New pandemic data suggests nearly as many alcohol users are scaling back as drinking more, but that heavy drinking overall has increased.
Statistics Canada released survey results Thursday that found 24 per cent of alcohol users said they drank more after COVID-19 emerged, but that's nearly matched by the 22 per cent of people who said they drank less.

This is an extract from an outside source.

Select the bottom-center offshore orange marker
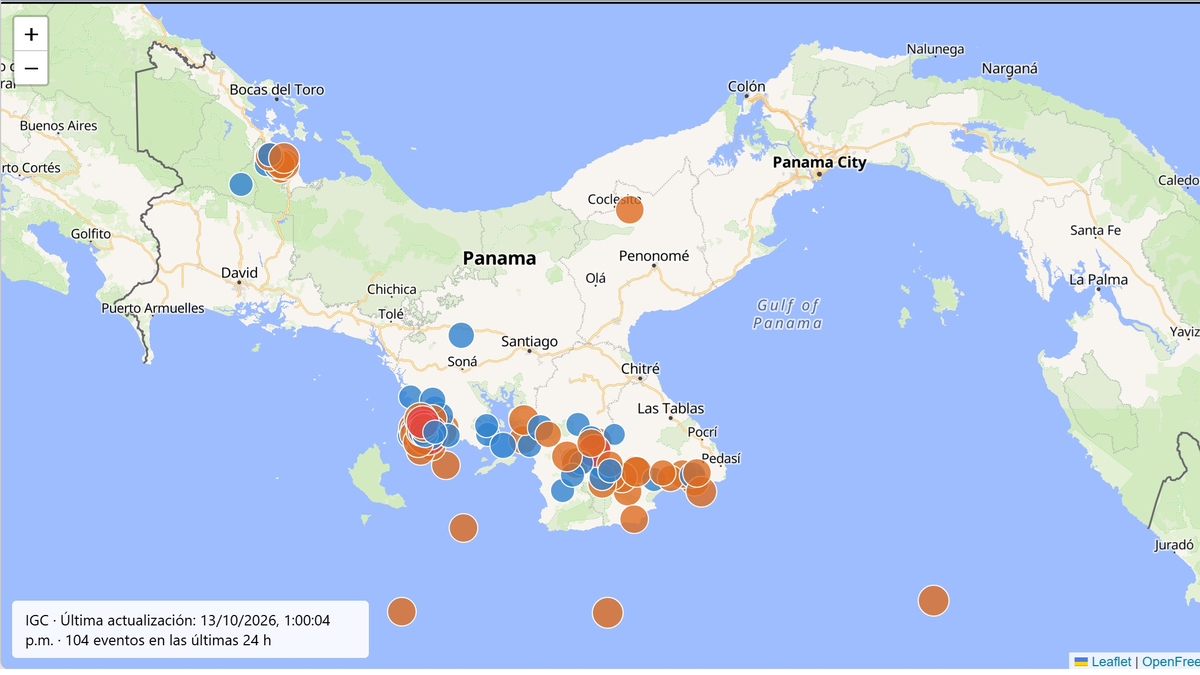1200x675 pixels. [x=607, y=612]
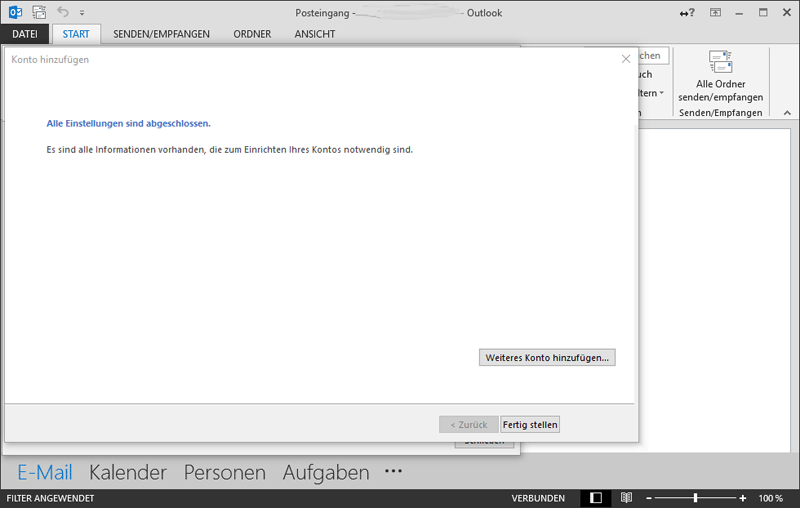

Did you know that among people who consume alcohol, roughly 1 in 4 (24%) increased their consumption during the #COVID19 pandemic? Boredom and stress were the top reasons cited for this increase. Learn more in our new article: https://t.co/WOFF0oeMx6. pic.twitter.com/xh08azrd0G— Statistics Canada (@StatCan_eng) March 4, 2021
Many who drank more pointed to increased stress, boredom and loneliness, with 36 per cent reporting five or more drinks at a time at least once a week in the previous 30 days – the equivalent of a bottle of wine, says StatCan.
Most who cut back said it was because of fewer opportunities to socialize, and many cited the desire to lose weight and improve their health.

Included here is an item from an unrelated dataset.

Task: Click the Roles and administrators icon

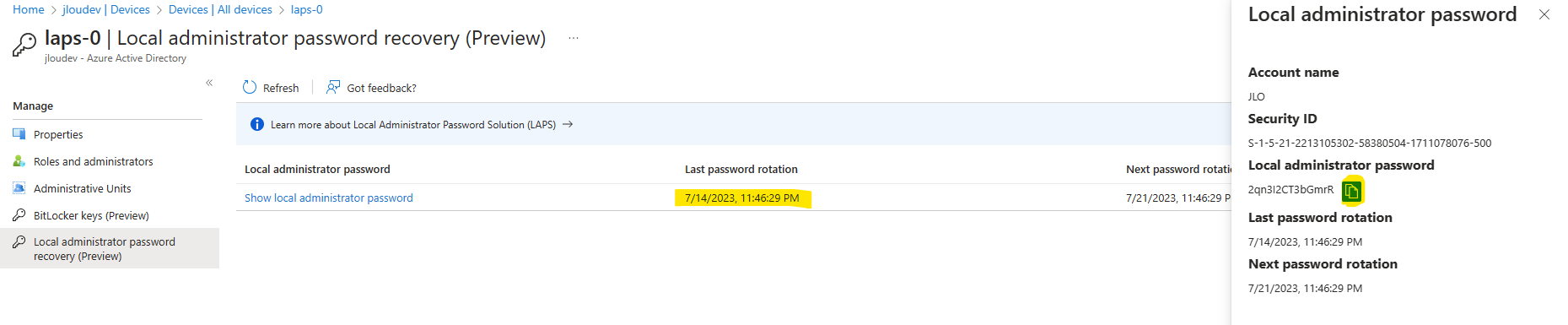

But six per cent still reported five or more drinks at a time at least once a week.
"The pandemic has been a source of significant stress and concern for many Canadians because of the social and economic upheavals it has caused," notes the study, conducted Jan. 25 to 31.
"Some may have had more free time to consume alcohol and non-medical cannabis, while others may have increased their consumption in an effort to relieve boredom or fight loneliness."
Overall, 66 per cent of respondents said they imbibed in the previous 30 days and 18 per cent of those had five or more drinks at a time.
That's up from 2017, when 11 per cent of Canadians reported five or more drinks in a similar StatCan study.
The data comes from the latest in a series of online surveys on how Canadians are reacting to the pandemic. It included 3,941 respondents aged 15 to 90.
The survey also found 34 per cent of cannabis users increased their habit, and like alcohol users, they cited increased stress, boredom and loneliness as factors. Of this group, 35 per cent consumed cannabis five or more days per week.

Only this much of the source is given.